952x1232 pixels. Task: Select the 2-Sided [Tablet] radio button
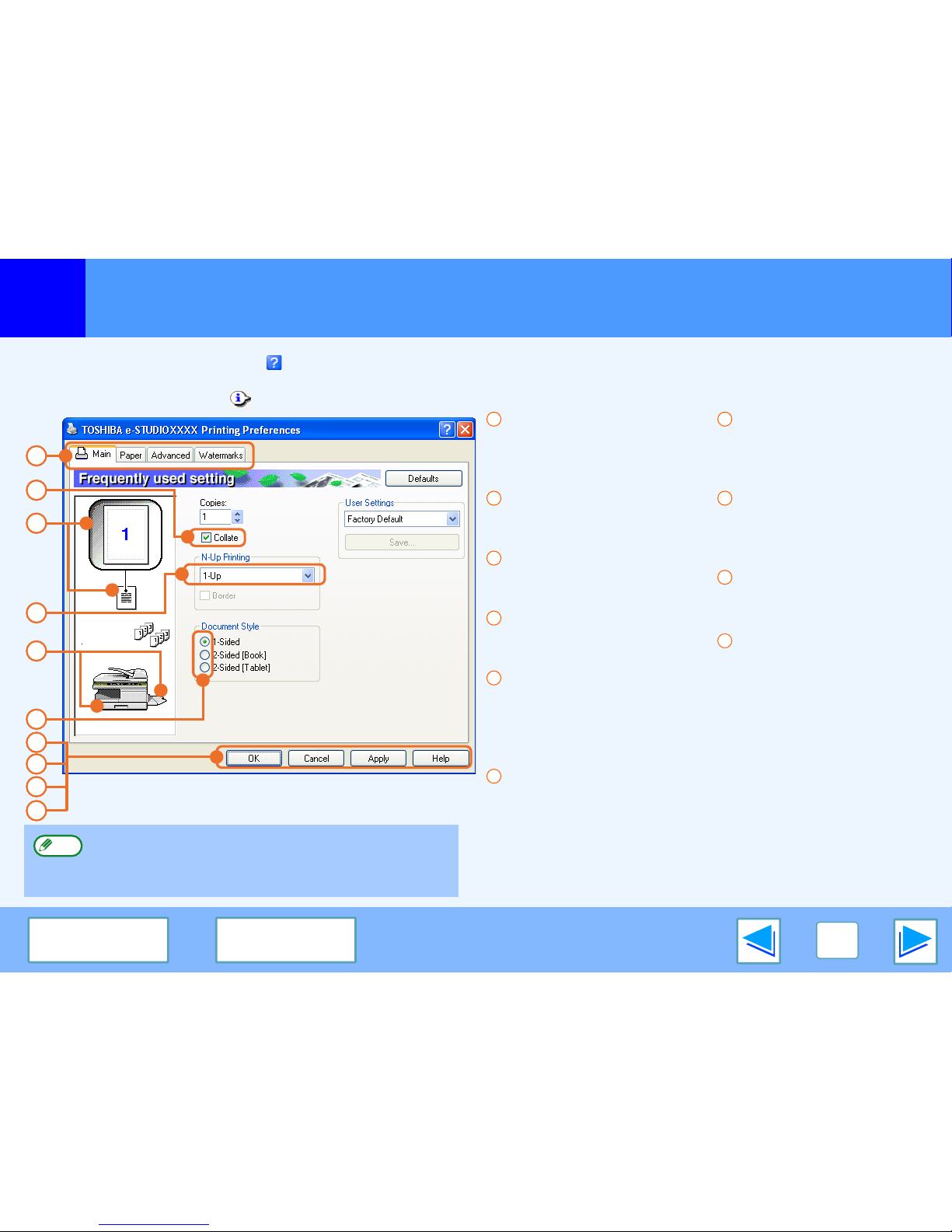tap(204, 668)
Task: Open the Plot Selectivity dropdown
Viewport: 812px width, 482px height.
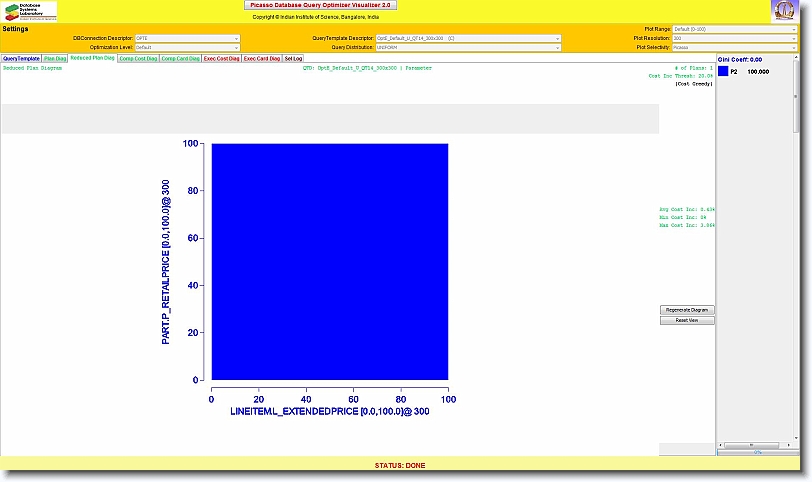Action: click(x=735, y=47)
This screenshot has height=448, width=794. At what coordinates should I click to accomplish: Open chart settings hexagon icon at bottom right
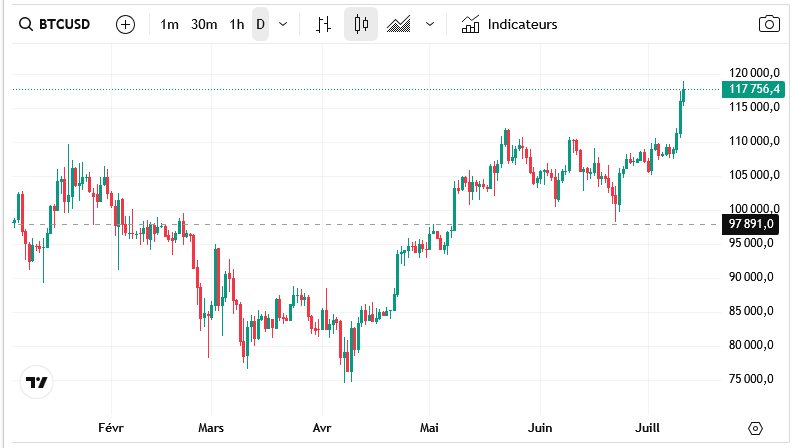tap(755, 428)
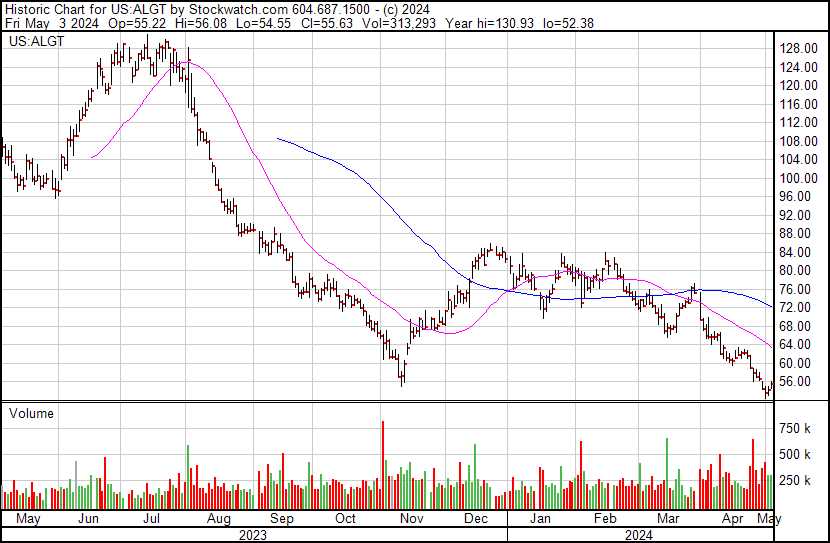Image resolution: width=830 pixels, height=543 pixels.
Task: Select the 2023 year label
Action: point(253,535)

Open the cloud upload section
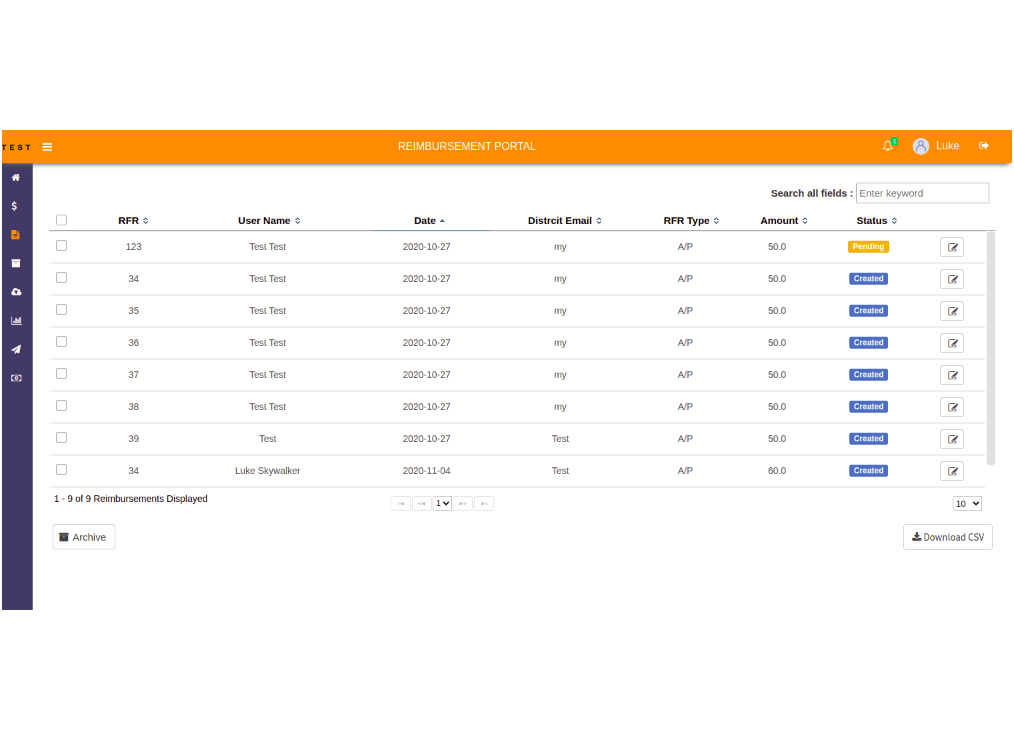coord(16,291)
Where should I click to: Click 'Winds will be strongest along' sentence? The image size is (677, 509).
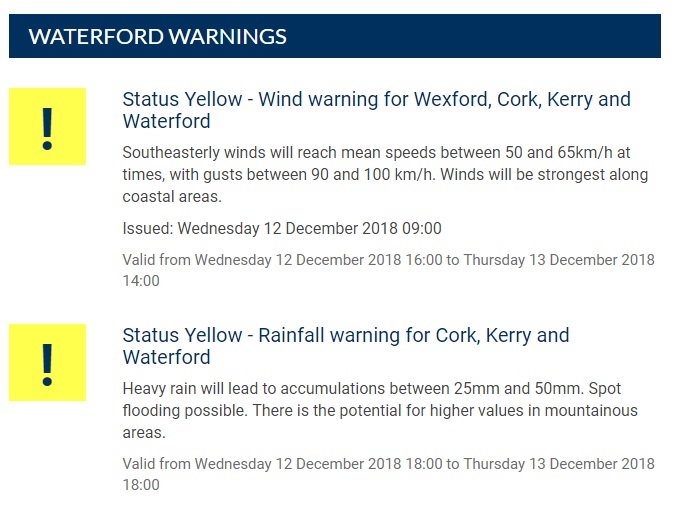[x=546, y=175]

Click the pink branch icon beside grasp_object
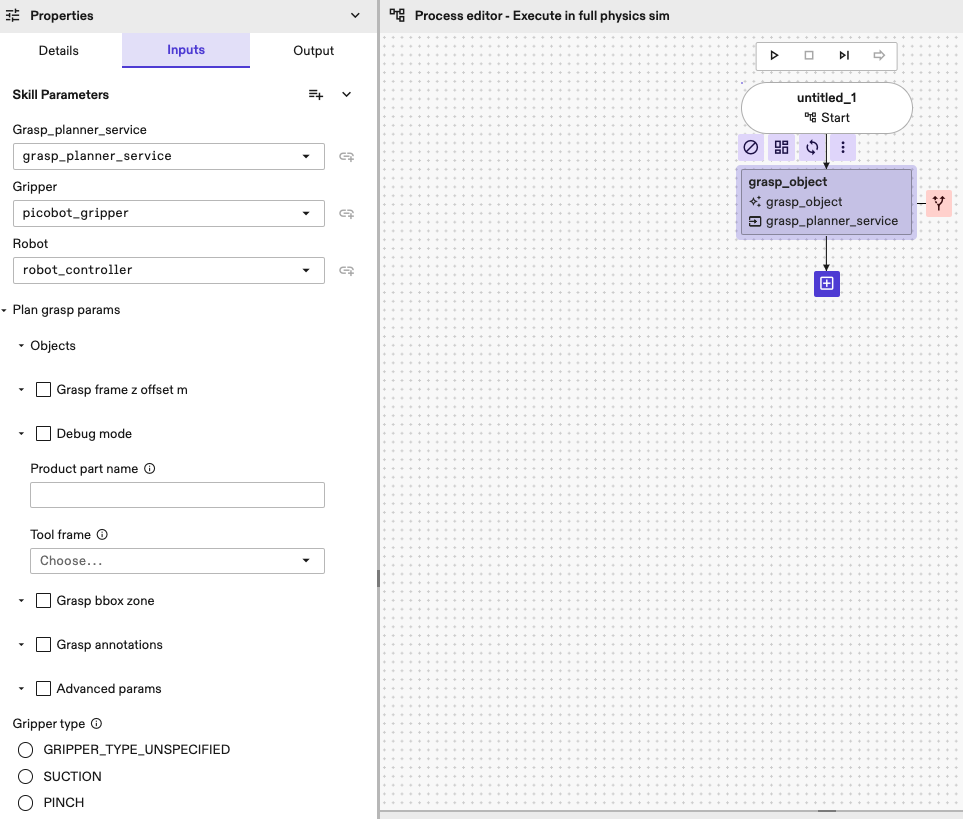tap(939, 203)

**What the exercise asks**
Pictures aside, retype the entries above exactly as they are.

**Result**
952x1232 pixels. Task: Select the 2-Sided [Tablet] radio button
tap(204, 668)
Task: Open the Plot Selectivity dropdown
Viewport: 812px width, 482px height.
Action: click(x=735, y=47)
This screenshot has height=448, width=794. At what coordinates should I click to accomplish: Open chart settings hexagon icon at bottom right
tap(755, 428)
Image resolution: width=830 pixels, height=543 pixels.
Task: Select the 2023 year label
Action: point(253,535)

Open the cloud upload section
coord(16,291)
Where should I click to: Click 'Winds will be strongest along' sentence? The image size is (677, 509).
[x=546, y=175]

Click the pink branch icon beside grasp_object
tap(939, 203)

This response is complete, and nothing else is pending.